This fall, 47 schools in Idaho will be able to access resources and free courseware via Khan Academy, thanks in large part to grant money from the J.A. and Kathryn Albertson Foundation.
75 schools competed for the grant money and the winning 47 will use the funding to establish the infrastructure needed to support a model of teaching that blends traditional teaching methods with technology, according to a recent article by Education News. Before describing how schools are using Khan Academy’s massive library of educational videos to their benefit, it is important to understand what Khan Academy is and what educational services it has to offer.
Khan Academy is a non-profit organization that was founded in 2008 by Salman Khan. All of its resources are accessible to anyone and free to use. Their most popular resource is the video library, which is organized by subjects and course names. Subjects run the gamut from algebra to art history, and videos are available for every level from Kindergarten to adult education. For example, a civics teacher can accompany a lecture with a short video on the Electoral College while an elementary school teacher can use videos to help explain fractions.

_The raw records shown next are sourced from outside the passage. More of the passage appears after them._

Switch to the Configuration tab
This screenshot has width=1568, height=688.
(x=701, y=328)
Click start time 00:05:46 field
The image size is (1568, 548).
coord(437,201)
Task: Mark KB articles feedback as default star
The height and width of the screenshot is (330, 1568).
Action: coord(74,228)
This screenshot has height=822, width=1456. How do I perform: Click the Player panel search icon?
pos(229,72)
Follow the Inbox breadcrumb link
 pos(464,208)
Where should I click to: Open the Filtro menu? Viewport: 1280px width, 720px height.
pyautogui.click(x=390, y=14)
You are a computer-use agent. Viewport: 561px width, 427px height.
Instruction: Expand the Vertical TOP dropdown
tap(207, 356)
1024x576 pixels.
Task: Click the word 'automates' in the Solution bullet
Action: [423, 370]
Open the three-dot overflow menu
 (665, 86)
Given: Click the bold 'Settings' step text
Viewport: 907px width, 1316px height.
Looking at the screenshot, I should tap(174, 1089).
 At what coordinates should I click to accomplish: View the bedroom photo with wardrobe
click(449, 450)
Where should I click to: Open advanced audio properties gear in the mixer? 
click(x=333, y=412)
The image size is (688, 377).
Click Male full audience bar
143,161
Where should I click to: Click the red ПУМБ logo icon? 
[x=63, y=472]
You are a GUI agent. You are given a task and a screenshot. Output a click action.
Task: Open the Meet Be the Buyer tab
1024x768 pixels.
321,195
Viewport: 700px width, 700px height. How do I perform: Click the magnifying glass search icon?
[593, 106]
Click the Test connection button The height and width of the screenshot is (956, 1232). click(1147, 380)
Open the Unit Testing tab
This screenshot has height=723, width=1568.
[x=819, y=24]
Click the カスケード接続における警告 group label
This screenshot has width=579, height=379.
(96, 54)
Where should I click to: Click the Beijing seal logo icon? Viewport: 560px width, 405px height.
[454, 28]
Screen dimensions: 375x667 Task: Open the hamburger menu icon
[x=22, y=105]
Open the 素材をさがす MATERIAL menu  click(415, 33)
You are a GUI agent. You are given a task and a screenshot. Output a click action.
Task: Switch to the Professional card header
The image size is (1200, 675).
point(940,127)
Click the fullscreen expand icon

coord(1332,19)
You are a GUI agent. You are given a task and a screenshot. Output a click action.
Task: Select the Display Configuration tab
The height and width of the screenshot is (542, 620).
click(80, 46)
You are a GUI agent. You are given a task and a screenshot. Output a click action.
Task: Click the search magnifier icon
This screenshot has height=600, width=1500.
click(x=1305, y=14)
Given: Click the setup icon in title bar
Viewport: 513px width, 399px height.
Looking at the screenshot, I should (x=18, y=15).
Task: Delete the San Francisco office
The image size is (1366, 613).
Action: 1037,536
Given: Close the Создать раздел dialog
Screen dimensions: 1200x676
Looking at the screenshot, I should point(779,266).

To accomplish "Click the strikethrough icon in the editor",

The videos are easily digestible, as each one tends to run under 10 minutes with an accompanying short quiz. The videos feature guest lecturers and have appealing graphics and cartoons. For students, Khan Academy offers tools that assist in tracking progress and reviewing information. Teachers and parents can monitor student progress so that they can target what needs to be reviewed and remediated.
Khan believes that videos and technology can really enhance and close gaps in learning, as he found out firsthand, prior to starting Khan Academy, by posting YouTube videos to tutor his family members.
Khan’s Approach to Teaching
Khan explained the methodology to his approaches in an interview for 60 Minutes last September. Following his YouTube experiment, people began writing him with praise for his short videos. Students with dyslexia and other challenges really connected with his mode of presentation, and Khan decided that he wanted to give the world access to short video lessons on any subject imaginable. Soon, Bill Gates was on board and Khan Academy quickly found its way into classrooms. Idaho’s 47 schools are a small number compared to the number of classrooms across the nation that are already utilizing Khan Academy’s free resources.
“Flipped” Classrooms in Idaho
Oregon Live reports that the pilot program in Idaho is a unique one. Starting this fall, Khan Academy resources will be used to support a “flipped” model in history, physics and math classes. Students will get accounts so that they can access their classes from home and watch short videos as homework assignments. Classroom time will be devoted to individualized instruction based on the video content. This approach will allow teachers to more easily fill in learning gaps and tailor instruction to meet individual needs rather than a one-size-fits-all approach to education. Northwest Nazarene University has also joined the efforts by offering to help design instruction that would best complement the videos and classroom use of technology. Khan Academy will use assessment exams to track student progress in mathematics. If the pilot program is successful, it may quickly catch on in the other 49 states.
How Free Courseware is Changing Education
With the rapid growth that has been occurring in open courseware, teachers are flocking towards the free resources. Educational materials and curriculum are typically expensive and during tight budgetary times, free high-quality materials are appealing. Open courseware also enables teachers to individualize education more as students can pursue their interests, access more advanced materials and engage in independent study without the need for costly materials and extra staff.
The Massachusetts Institute of Technology (MIT) was one of the first organizations to offer free open courseware and now has tailored resources for the high school level. Highlights for High School features content that is appropriate for the secondary level where students can view MIT professors conduct science experiments or they can prepare for AP exams. Soon, there will be no boundaries as to what students will be able to learn.